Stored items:
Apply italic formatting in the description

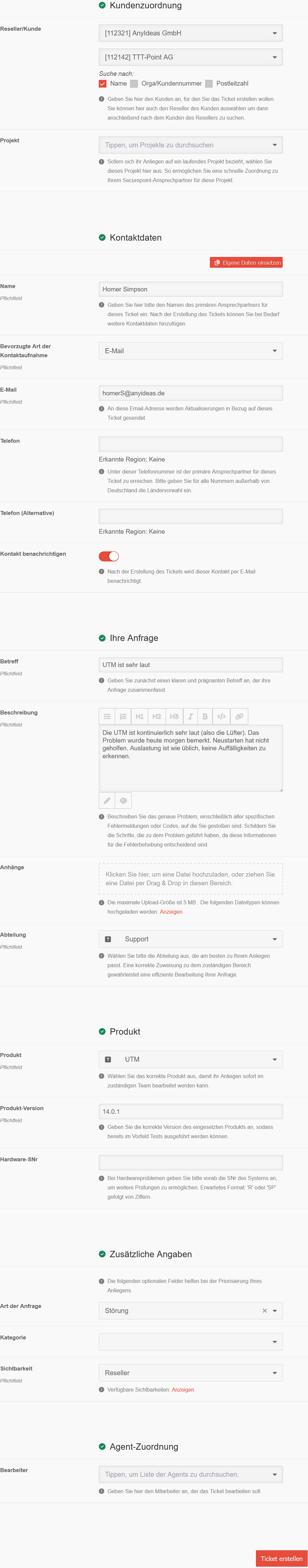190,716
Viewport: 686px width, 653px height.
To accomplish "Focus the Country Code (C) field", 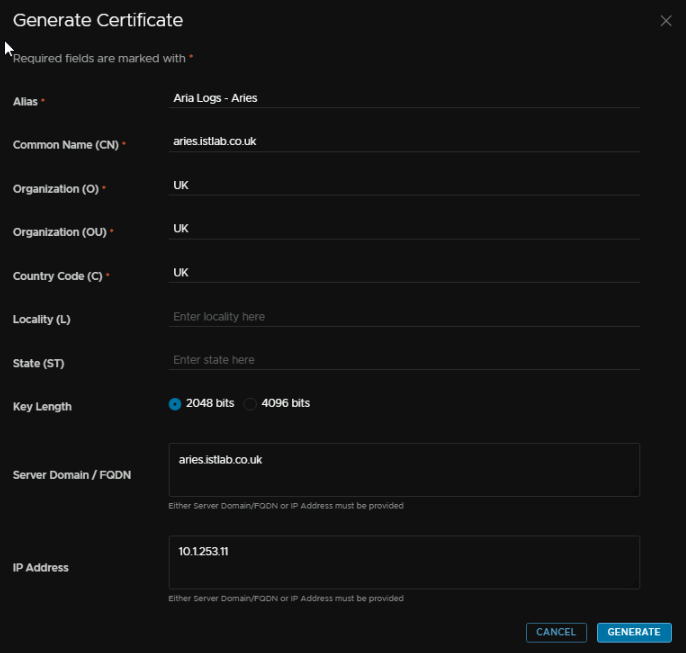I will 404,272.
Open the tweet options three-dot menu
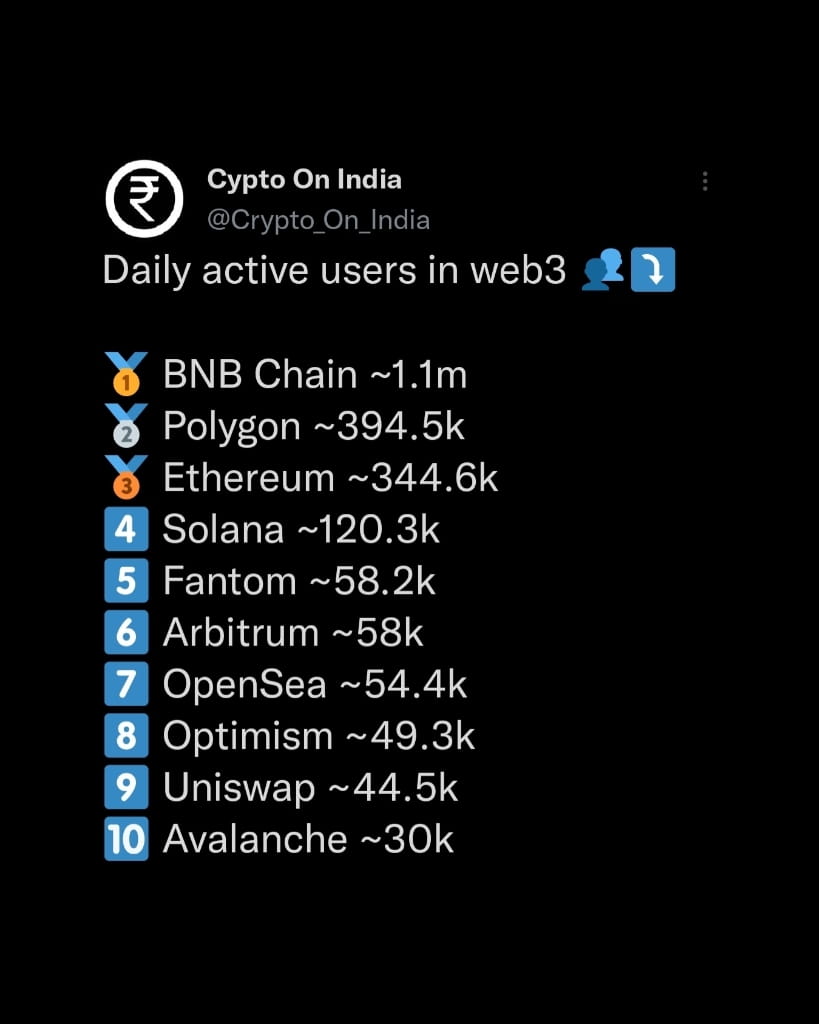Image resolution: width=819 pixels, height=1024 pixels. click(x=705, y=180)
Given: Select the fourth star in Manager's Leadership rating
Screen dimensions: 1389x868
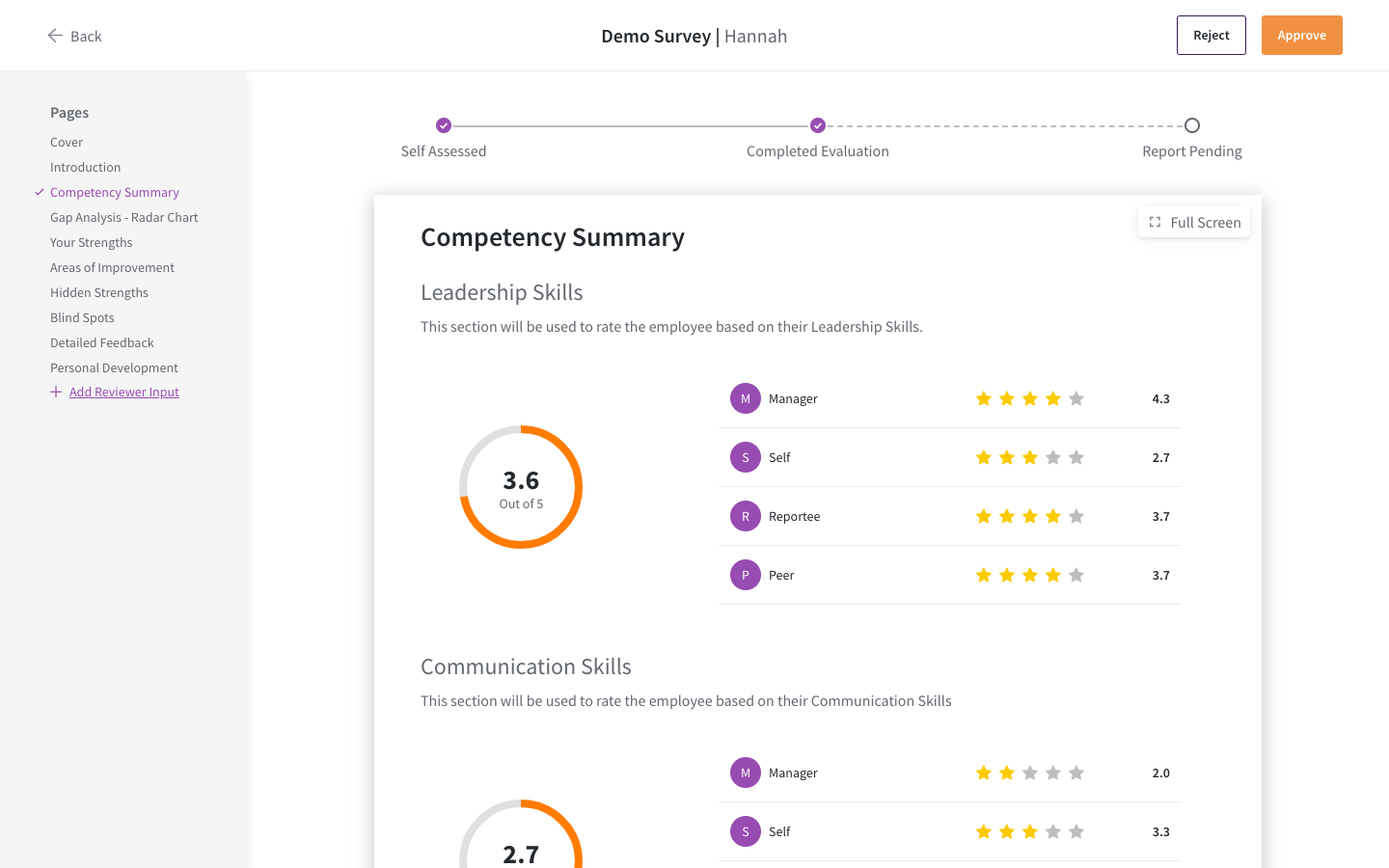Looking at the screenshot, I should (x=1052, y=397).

Problem requirements:
With the pictures left out, copy exactly the lines above from the line containing "Open the tweet options three-dot menu" through the last line of the entries.

Response area:
Open the tweet options three-dot menu
Image resolution: width=819 pixels, height=1024 pixels. click(x=705, y=180)
Given: Select the fourth star in Manager's Leadership rating
Screen dimensions: 1389x868
Looking at the screenshot, I should (x=1052, y=397).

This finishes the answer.